Whitespace, newlines, comments, and the ... line continuation are preserved as the parser's between-token text, so re-emission is lossless: concatenating every leaf token together with the interstitial layout reproduces the input byte-for-byte. ... before a newline continues a statement — it is layout, not a node. The statement terminator ; is optional and preserved verbatim where present.

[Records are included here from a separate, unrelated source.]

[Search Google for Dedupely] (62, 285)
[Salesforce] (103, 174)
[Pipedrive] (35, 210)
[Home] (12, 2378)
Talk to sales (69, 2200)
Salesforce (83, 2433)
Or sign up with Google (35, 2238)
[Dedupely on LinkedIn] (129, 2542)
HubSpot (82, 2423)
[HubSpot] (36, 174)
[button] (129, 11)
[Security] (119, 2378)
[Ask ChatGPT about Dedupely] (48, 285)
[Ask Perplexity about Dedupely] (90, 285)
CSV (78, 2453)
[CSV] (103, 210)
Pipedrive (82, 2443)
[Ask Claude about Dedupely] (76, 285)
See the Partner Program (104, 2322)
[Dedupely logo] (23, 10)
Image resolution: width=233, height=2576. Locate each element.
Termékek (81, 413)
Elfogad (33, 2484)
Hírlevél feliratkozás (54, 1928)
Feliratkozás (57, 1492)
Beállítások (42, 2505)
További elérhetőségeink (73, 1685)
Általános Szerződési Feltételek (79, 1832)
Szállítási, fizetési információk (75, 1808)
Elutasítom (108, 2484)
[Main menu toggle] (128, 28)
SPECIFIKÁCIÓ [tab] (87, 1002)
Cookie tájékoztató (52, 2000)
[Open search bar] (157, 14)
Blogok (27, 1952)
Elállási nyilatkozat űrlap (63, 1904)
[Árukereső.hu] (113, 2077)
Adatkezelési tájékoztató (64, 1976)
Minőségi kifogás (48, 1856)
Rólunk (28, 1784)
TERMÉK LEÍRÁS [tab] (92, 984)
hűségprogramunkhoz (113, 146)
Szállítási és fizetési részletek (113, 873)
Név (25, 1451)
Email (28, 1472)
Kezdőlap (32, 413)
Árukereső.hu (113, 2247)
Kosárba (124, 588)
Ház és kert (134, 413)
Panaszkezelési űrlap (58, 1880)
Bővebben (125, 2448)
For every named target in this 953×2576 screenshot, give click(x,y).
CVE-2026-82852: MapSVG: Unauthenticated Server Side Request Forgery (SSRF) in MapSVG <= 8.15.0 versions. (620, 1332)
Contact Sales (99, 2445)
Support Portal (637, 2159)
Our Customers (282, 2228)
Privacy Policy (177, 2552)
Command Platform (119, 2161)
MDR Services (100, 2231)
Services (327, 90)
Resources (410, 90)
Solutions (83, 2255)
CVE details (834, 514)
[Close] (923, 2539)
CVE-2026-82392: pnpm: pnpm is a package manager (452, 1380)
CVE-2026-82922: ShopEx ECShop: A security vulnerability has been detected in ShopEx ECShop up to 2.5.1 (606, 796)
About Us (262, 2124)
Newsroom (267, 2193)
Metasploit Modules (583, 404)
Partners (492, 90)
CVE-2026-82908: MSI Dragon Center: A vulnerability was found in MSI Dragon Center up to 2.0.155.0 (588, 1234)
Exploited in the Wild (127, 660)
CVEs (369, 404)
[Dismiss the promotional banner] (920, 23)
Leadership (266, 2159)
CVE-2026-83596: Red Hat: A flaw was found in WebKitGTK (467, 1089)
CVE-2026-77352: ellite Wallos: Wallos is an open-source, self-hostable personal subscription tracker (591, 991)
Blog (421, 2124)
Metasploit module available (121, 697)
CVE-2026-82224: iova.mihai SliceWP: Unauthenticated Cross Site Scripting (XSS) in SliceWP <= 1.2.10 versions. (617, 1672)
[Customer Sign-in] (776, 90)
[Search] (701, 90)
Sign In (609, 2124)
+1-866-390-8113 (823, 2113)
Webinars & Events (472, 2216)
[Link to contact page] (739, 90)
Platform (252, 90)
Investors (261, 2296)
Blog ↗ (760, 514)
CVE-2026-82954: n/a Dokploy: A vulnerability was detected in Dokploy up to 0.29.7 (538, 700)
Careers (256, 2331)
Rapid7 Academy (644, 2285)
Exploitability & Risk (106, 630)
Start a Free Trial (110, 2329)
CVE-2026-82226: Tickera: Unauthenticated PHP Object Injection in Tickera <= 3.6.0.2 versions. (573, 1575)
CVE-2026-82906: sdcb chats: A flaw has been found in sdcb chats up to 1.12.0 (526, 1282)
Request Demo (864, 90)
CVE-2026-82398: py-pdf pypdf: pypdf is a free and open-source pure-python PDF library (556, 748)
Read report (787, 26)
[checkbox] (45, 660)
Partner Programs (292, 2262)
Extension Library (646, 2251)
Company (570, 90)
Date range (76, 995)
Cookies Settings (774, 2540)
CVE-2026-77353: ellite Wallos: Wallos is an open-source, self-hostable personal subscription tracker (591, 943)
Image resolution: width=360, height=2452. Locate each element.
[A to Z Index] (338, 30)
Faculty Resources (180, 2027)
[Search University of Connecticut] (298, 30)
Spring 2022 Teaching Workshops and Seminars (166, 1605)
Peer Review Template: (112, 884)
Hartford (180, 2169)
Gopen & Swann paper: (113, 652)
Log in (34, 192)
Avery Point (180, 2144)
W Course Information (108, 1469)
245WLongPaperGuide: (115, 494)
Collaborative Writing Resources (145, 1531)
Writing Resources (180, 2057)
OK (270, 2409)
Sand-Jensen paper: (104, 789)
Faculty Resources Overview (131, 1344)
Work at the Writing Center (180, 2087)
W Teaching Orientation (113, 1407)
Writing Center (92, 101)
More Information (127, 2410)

The library performs no end-of-line normalisation — it reads and writes the source's original line endings exactly, never converting CRLF↔LF.

Covered

These parse with zero ERROR nodes across the whole R2026a stock corpus:

  • Every Create resource declaration, generically — every resource family.
  • The configuration section: dotted resource.field = value assignments, the optional GMAT keyword, Array declarations A[r,c] and access A(i,j), brace-lists, square-bracket array and 2-D matrix literals, multi-word unquoted values, comments, blank lines, the ... continuation.
  • #Include 'path'.
  • BeginMissionSequence and the mission sequence: the generic command set and the full expression grammar (arithmetic, relational / logical, function calls).
  • The Propagate argument grammar, including Prop(Sat) {Sat.ElapsedSecs = 8640} brace option blocks, multi-spacecraft propagation, chained propagators, and the BackProp / Synchronized modifiers.
  • Control-flow and solver blocks: If / Else / EndIf, For / EndFor, While / EndWhile, Target / EndTarget, Optimize / EndOptimize, with solver-mode brace options and nested commands.
  • BeginScript / EndScript (opaque body) and BeginFiniteBurn / EndFiniteBurn (a flat command pair).
  • Command labels on any command.
  • The bracket-output function-call command [out, …] = name(args) (including dotted names) and the bare no-output call Name(args);.
  • GmatFunction (.gmf) files — the function header in all its forms, Global declarations, and the otherwise identical surface.
  • A configuration-only file with no BeginMissionSequence (the boundary marker is optional in the grammar even though a runnable mission needs it).

Deferred and best-effort

These parse through the generic fallback — the file still round-trips — but they are not first-classed or corpus-tested:

  • Older-release syntax. R2026a is the target; older files are best-effort.
  • ElseIf. It recovers if encountered, but is not a first-class if_statement branch.
  • BeginScript / EndScript bodies. Opaque by design — the raw text round-trips but is not parsed into structure.
  • MATLAB / Python callback internals. The call command parses; what the external function does is out of scope.

What it does not do

The grammar answers "is this well-formed GMAT script text". It does not check whether a field name, resource type, or enum value is valid — those are semantics that vary by GMAT release and belong to a later linter. And it never runs anything: "does it parse" is structural; "does it run / converge" is GMAT's question. See What it is not.